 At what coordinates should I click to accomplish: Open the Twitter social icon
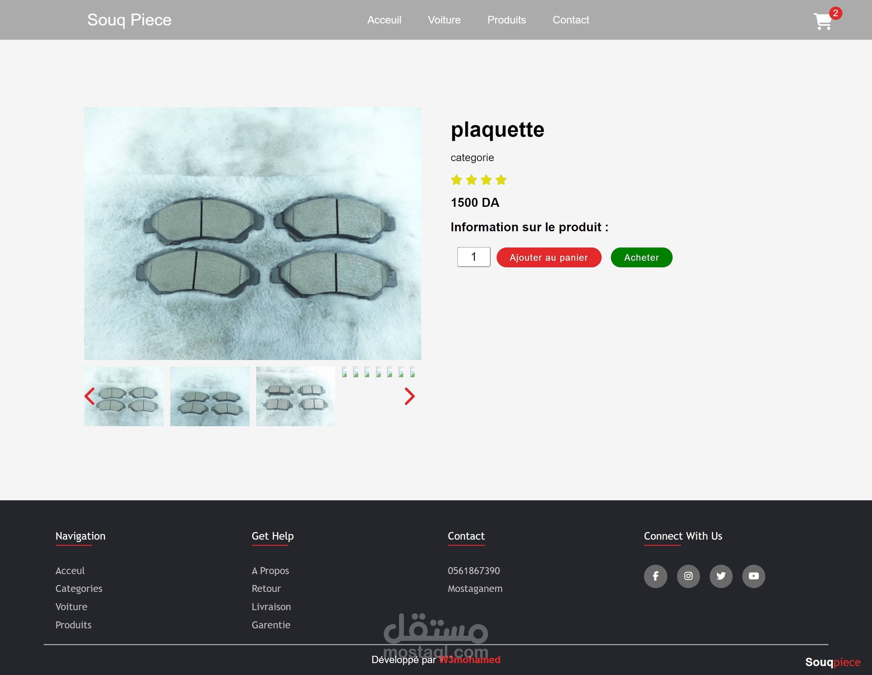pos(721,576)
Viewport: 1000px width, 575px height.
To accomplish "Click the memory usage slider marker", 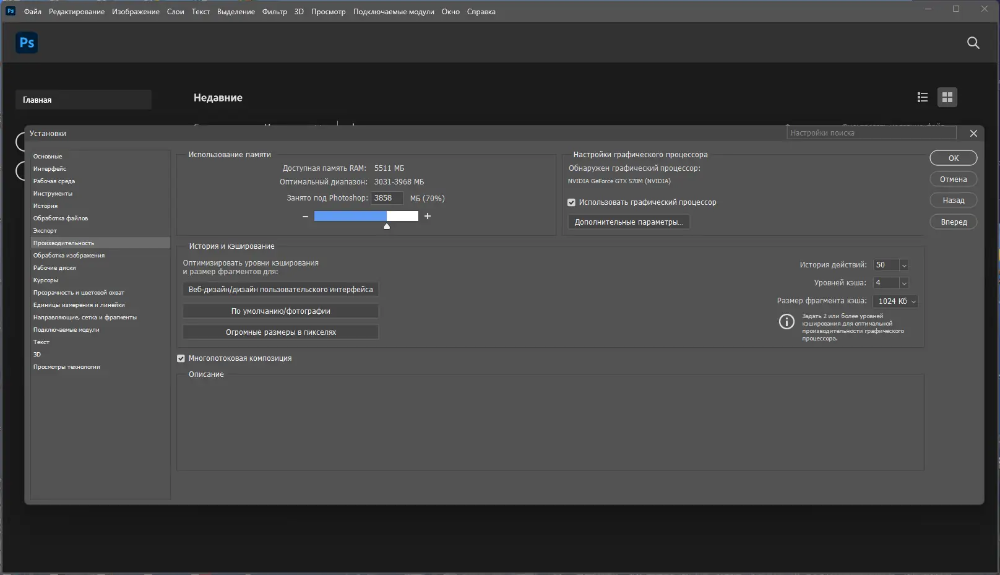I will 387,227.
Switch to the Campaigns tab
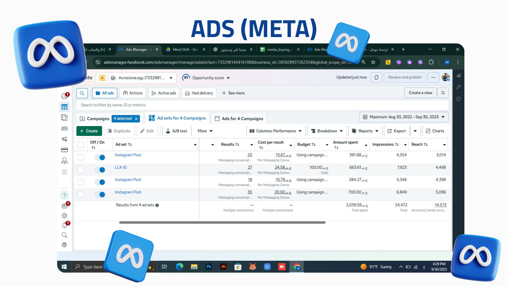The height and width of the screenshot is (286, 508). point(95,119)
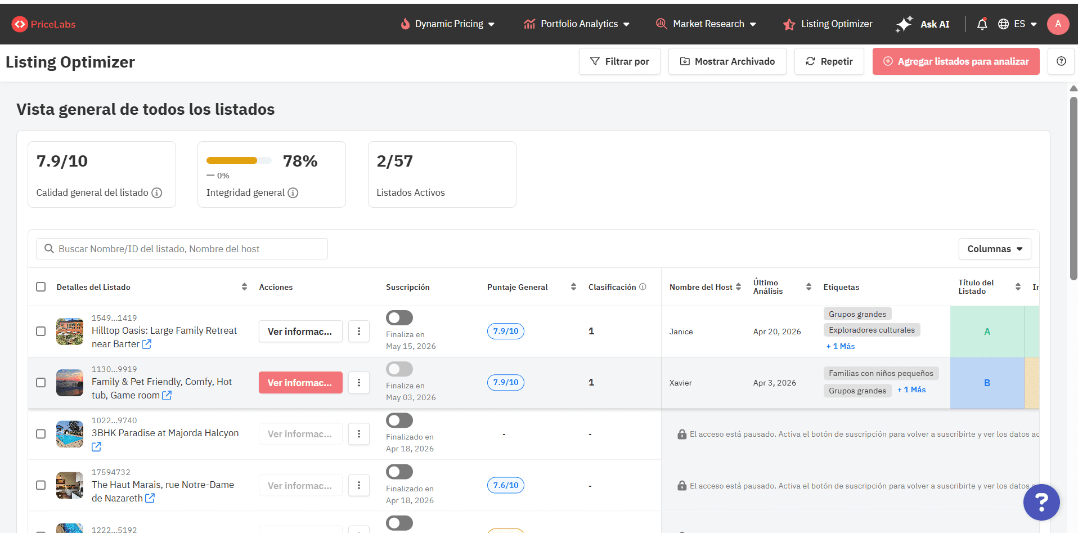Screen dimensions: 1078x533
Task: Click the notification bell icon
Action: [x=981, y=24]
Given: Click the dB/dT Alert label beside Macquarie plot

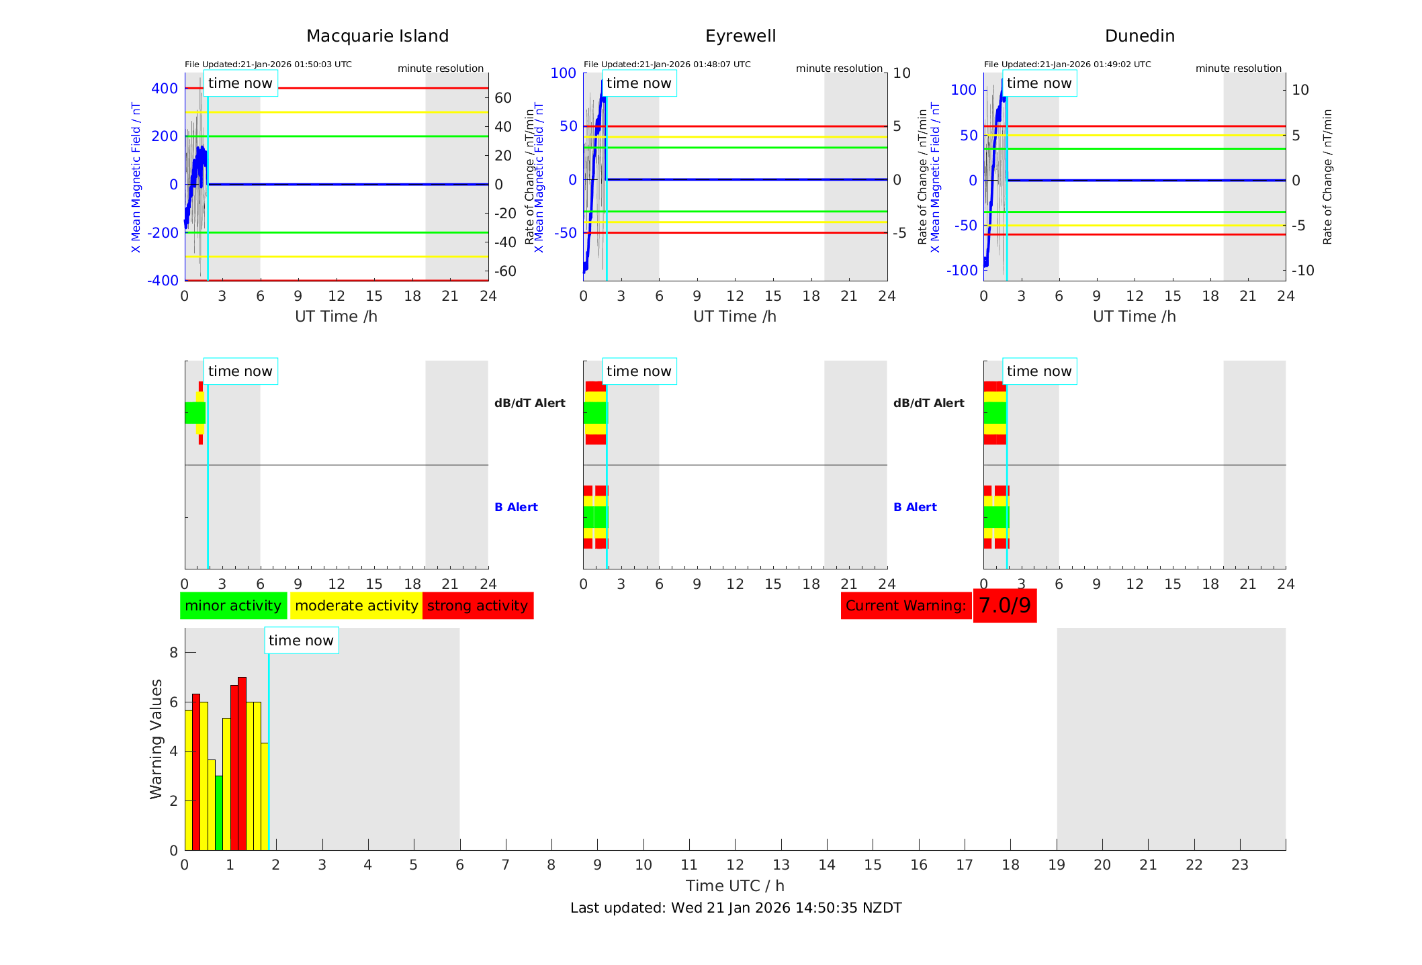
_ _ _ _ _
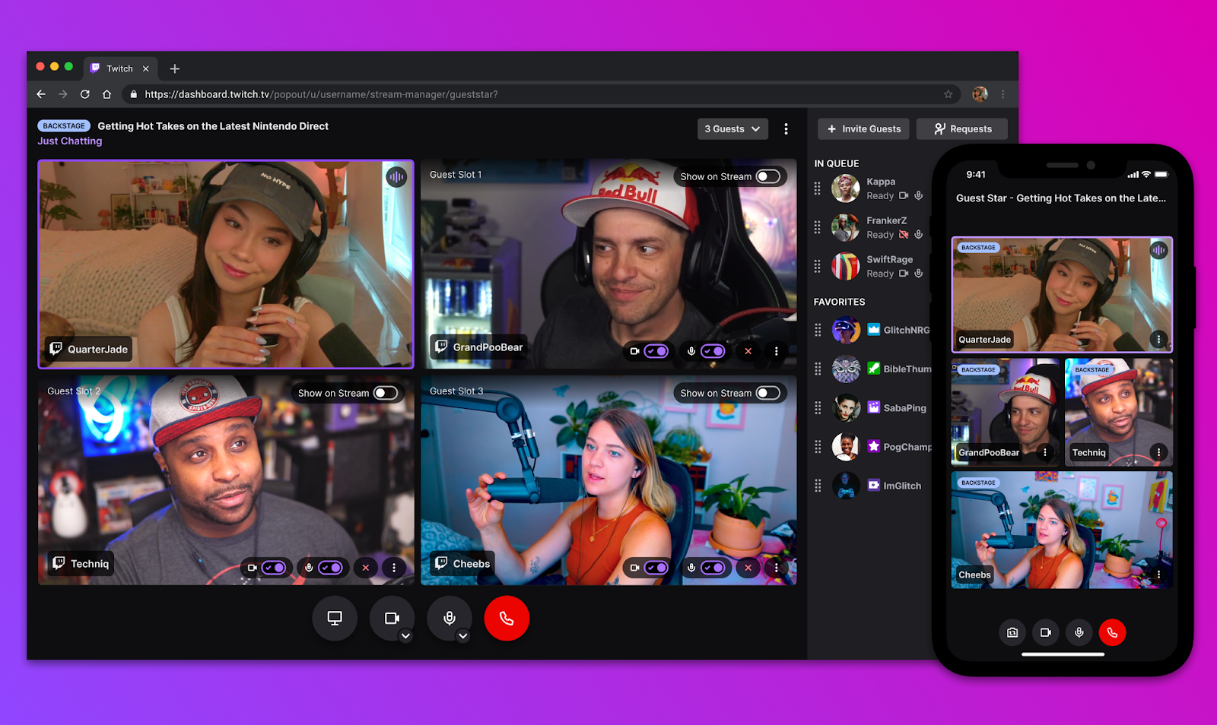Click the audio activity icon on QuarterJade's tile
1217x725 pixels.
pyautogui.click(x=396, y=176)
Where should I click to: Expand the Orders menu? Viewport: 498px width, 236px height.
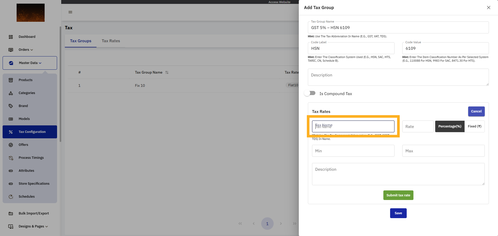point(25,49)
_ _ _ _ _
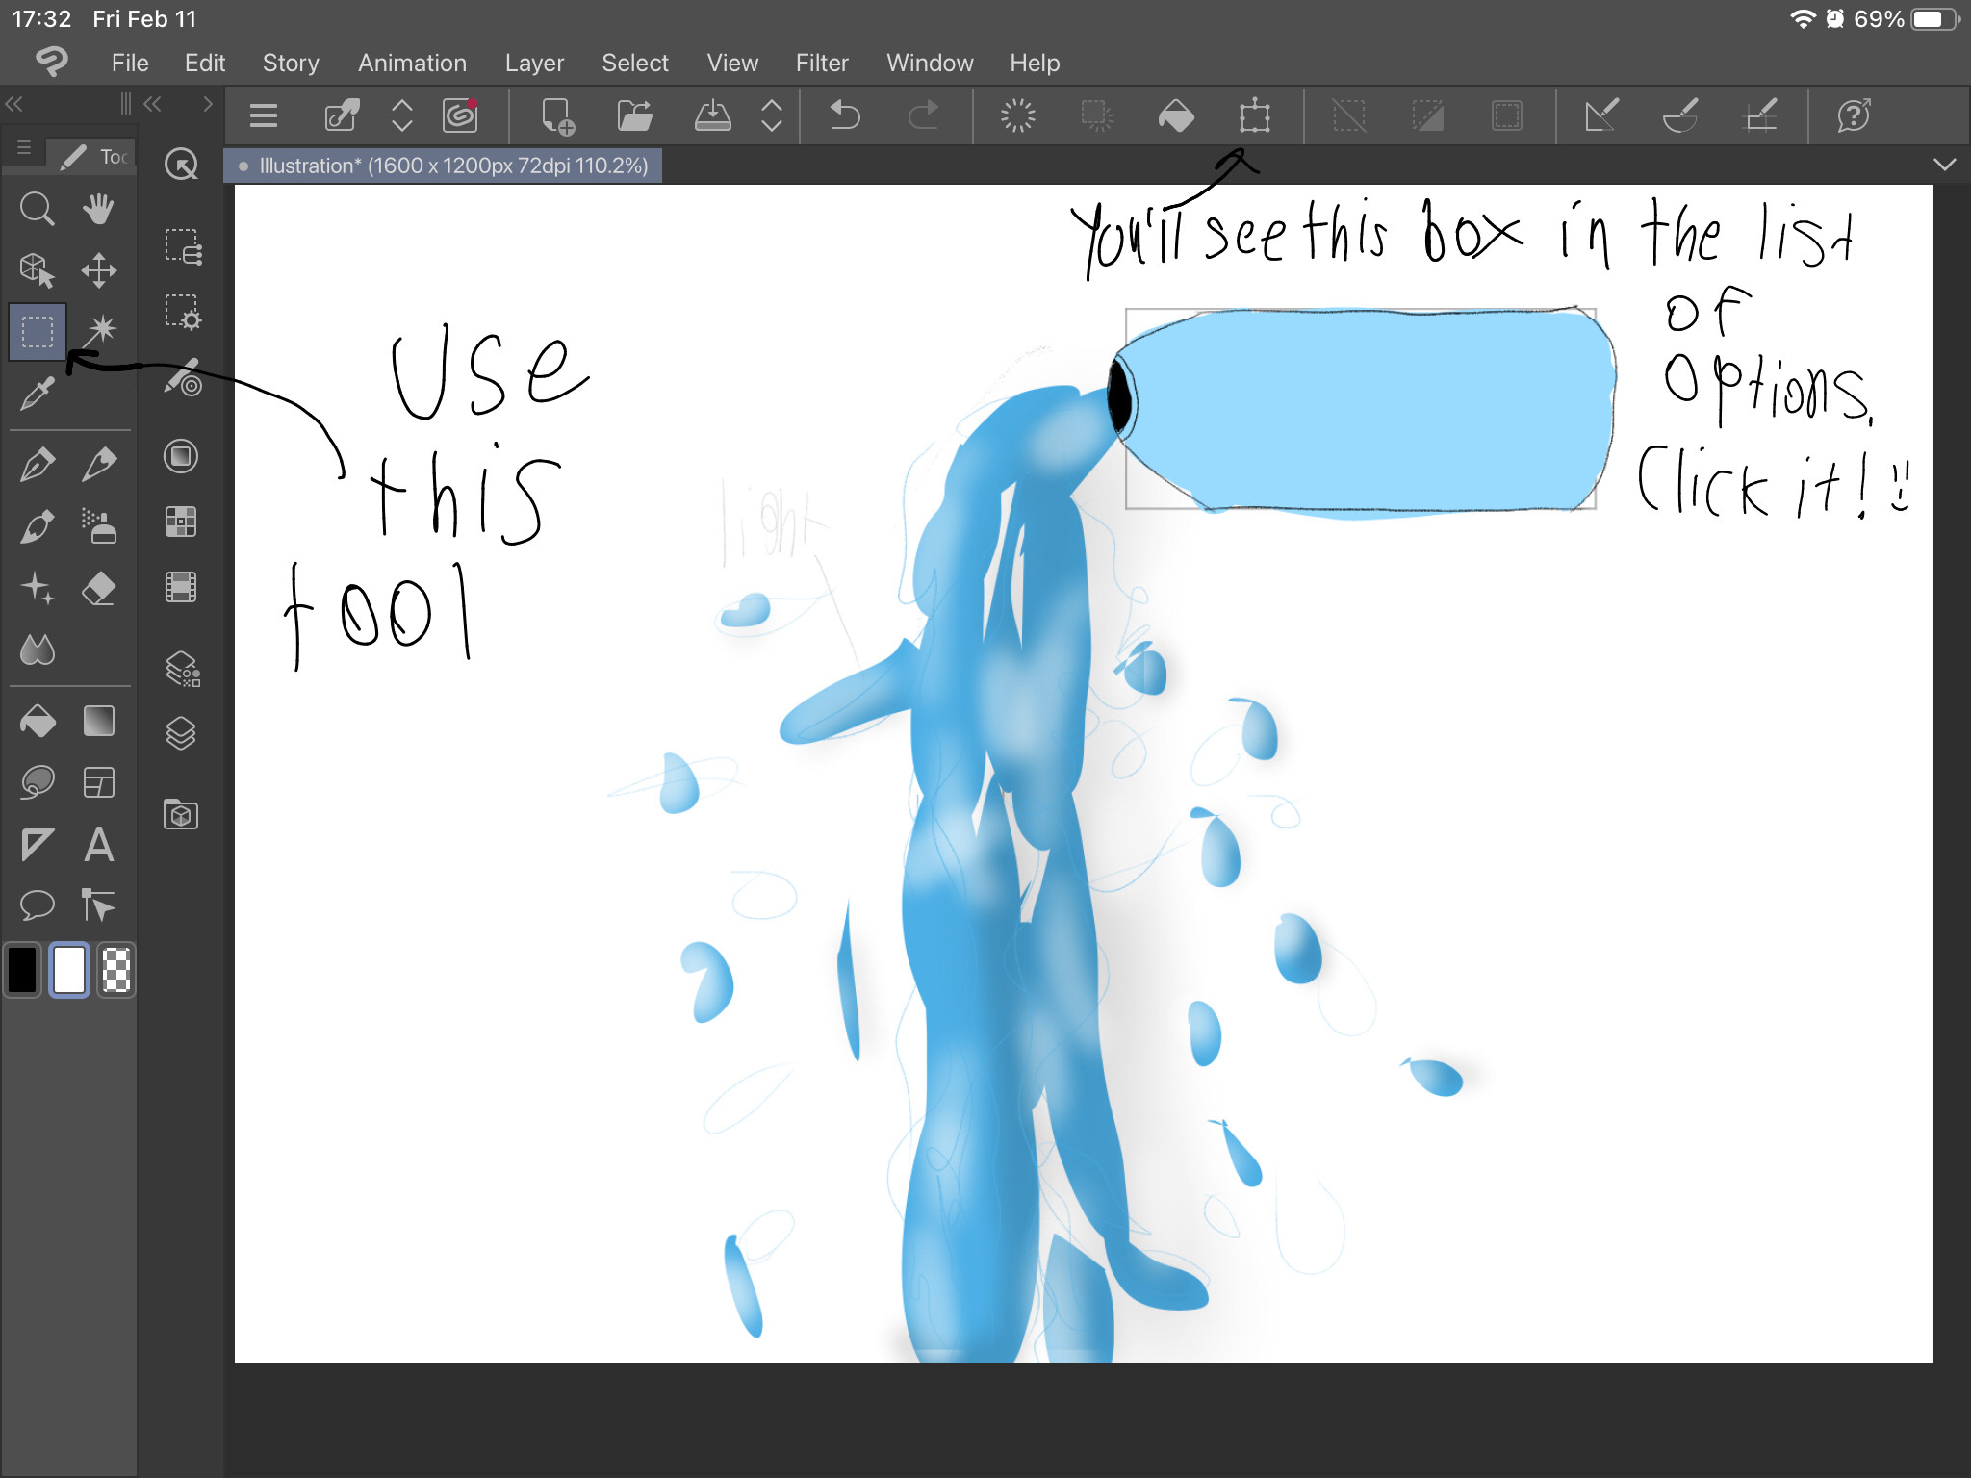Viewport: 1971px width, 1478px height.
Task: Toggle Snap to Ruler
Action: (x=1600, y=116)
_ _ _ _ _
## Exercise aim
Copy the lines above exactly, starting with the line that contains "Switch to the Campaigns tab" and ending with the line that contains "Given: Click the", and leave out any pictures.

## Task output
Switch to the Campaigns tab
The height and width of the screenshot is (286, 508). point(95,119)
Screen dimensions: 1078x533
Task: Click the notification bell icon
Action: [x=981, y=24]
Given: Click the dB/dT Alert label beside Macquarie plot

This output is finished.